> _Page extract_:
# PE Power - NEC Handbook or Codebook?



## jglavin PE (Dec 31, 2013)

I'm currently in the process of building my library of references, and debating whether to buy an NEC handbook for the test (April '14) or simply use my codebook. I'm extensively familiar with the codebook already as I use it daily at work. I prefer to use the codebook in doing design as I find it good mental exercise to draw my own interpretations from the text of the code rather than rely on the published explanations. Also, the inspectors and plan guys don't use handbooks, so you can't cite the handbook text when arguing code issues.

I was wondering if anyone else has gone this route with success, or if I should bite the bullet and familiarize myself with the handbook.

I would prefer not to spend $100 on a 2011 handbook as we are in the process of updating to 2014 right now anyway.


----------



## Ship Wreck PE (Dec 31, 2013)

I took the power PE exam in Oct 2013 and passed on first try. I took both NEC code book and a borrowed 2011 NEC handbook. There were 12 to 15 NEC questions and I used the codebook for all of them. Never opened the handbook.


----------



## Redskinsdb21 (Dec 31, 2013)

handbook


----------



## Wesson9 (Dec 31, 2013)

The handbook is the exact code so you can in fact quote from it. The only difference is the handbook has explanations and illustrations.


----------



## Wesson9 (Dec 31, 2013)

Either way, buy the tabs if you don't already have them. They really help to find things quickly.


----------



## daw4888 (Jan 1, 2014)

I used the codebook on the exam and passed on the first try. If you are good with the codebook I wouldn't get the handbook.


----------



## saberger_vt (Jan 1, 2014)

There is a hierarchical chain of what can be sited. Depending on your state, you can quote the "commentary" as a last resort, since it is a published document. But I digress. You have to remember, you have a limited time to do the problems in the exam, if you are used to the code book and not the handbook, don't waste your time with the handbook, since you will be used to looking up information in the code book. Being an AHJ, I have my face planted in the code book everyday, so I know the code book really well. When it comes time to look for something in the Handbook, it take a little time!

Save your money, keep the code book.


----------



## cupojoe PE PMP (Jan 1, 2014)

> _Dataset section_:
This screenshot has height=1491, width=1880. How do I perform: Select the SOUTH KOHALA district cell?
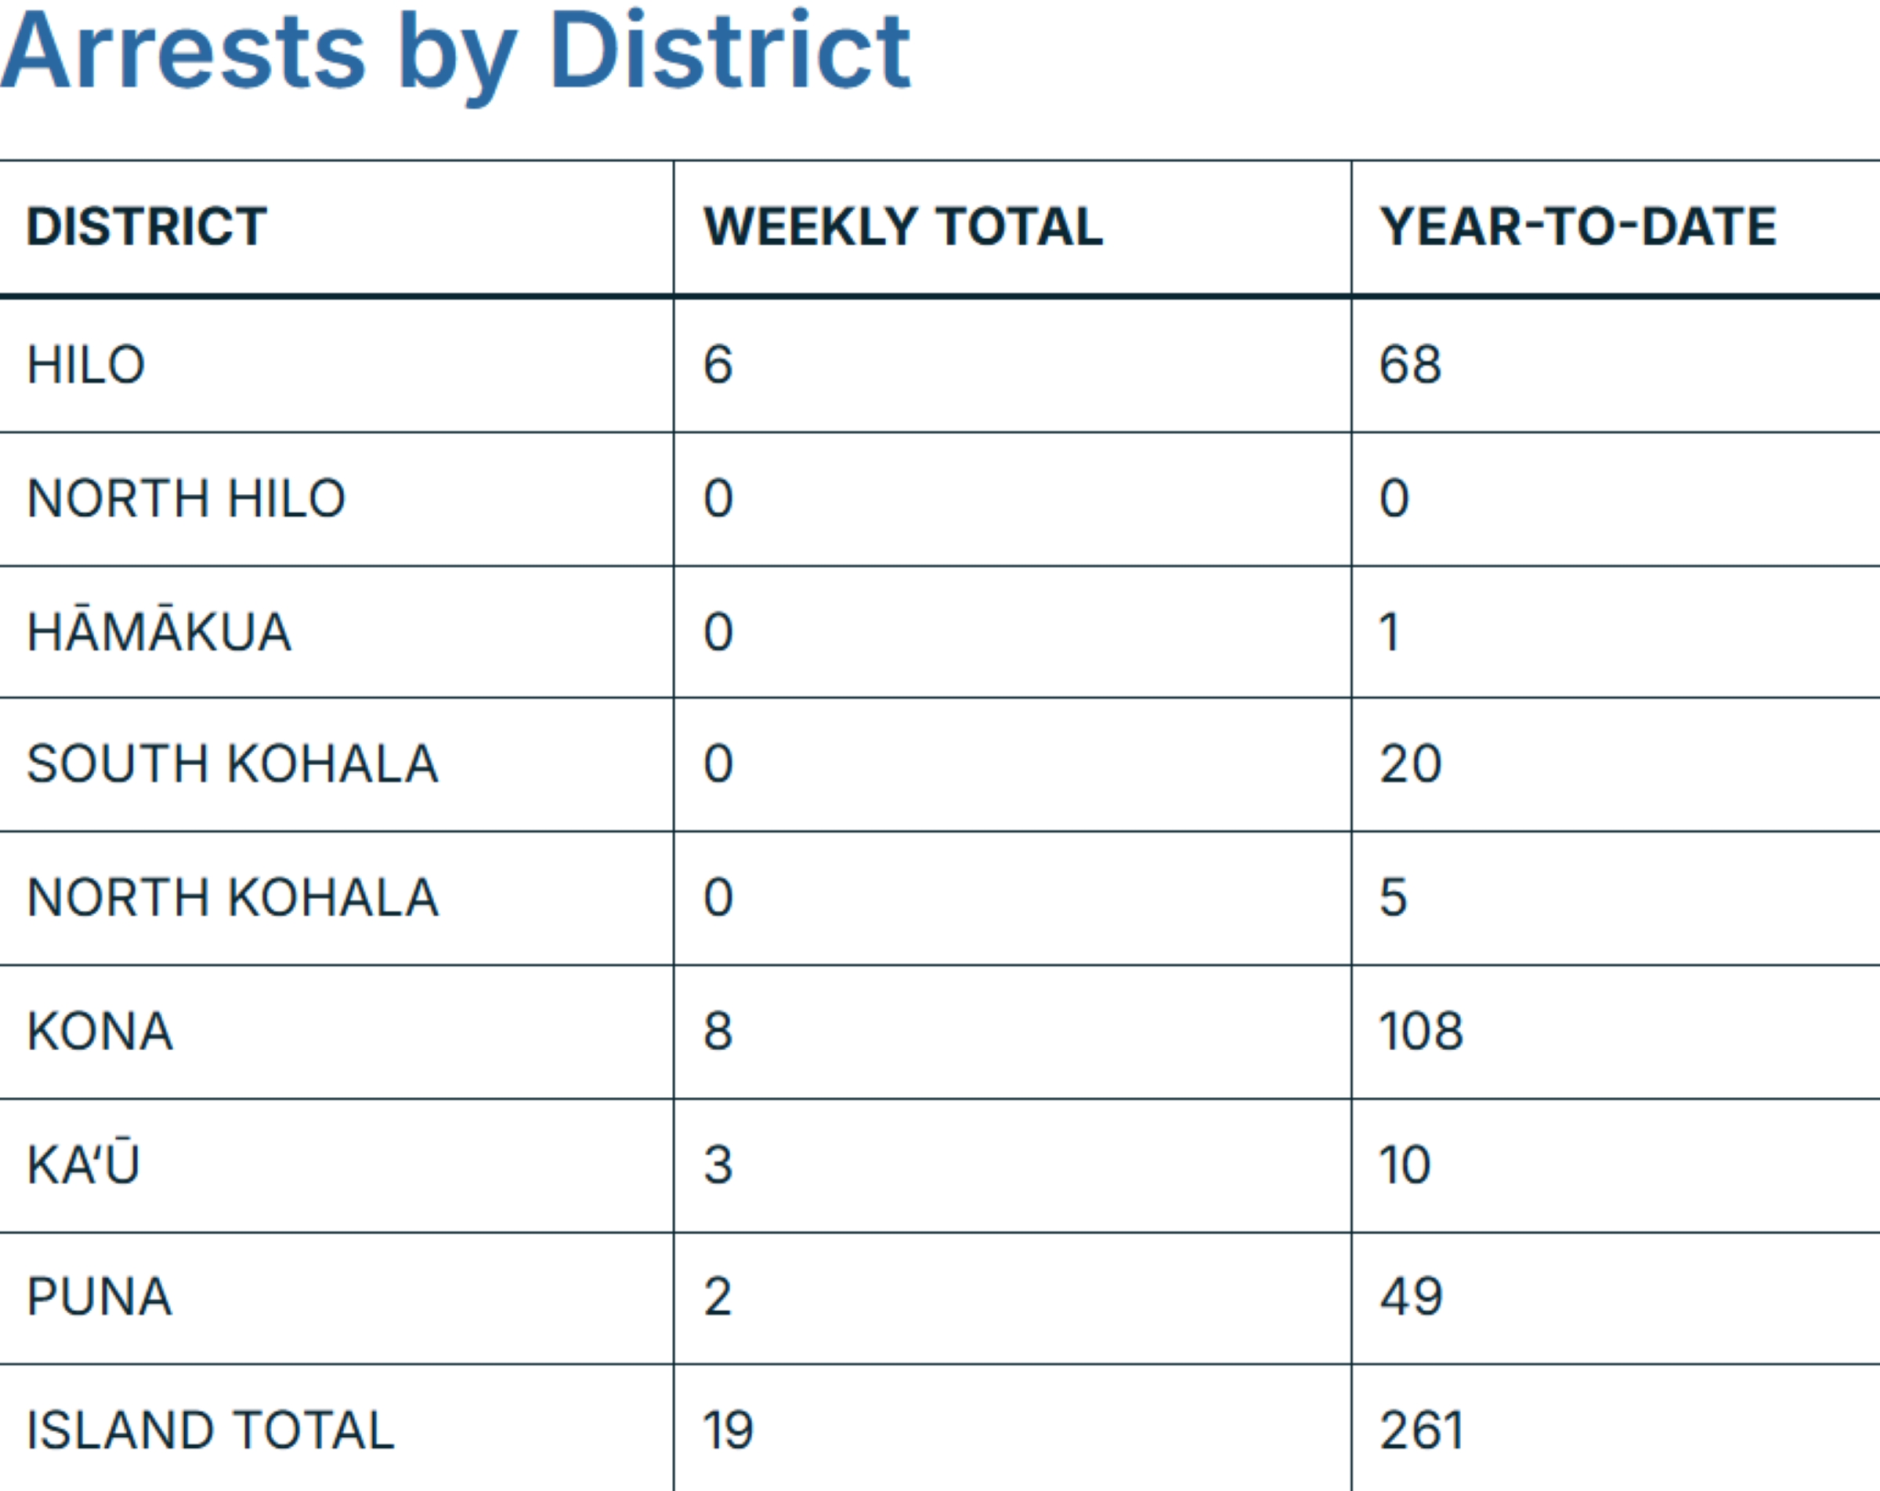pos(232,764)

> _What to do_:
• 1. In the NEC forum thread, how many NEC questions did Ship Wreck PE say were on the exam?
• 2. List every distinct username that heads a post in the NEC forum thread. Include each name once.

> _Exercise responses_:
• 1. 12 to 15

• 2.
jglavin PE
Ship Wreck PE
Redskinsdb21
Wesson9
daw4888
saberger_vt
cupojoe PE PMP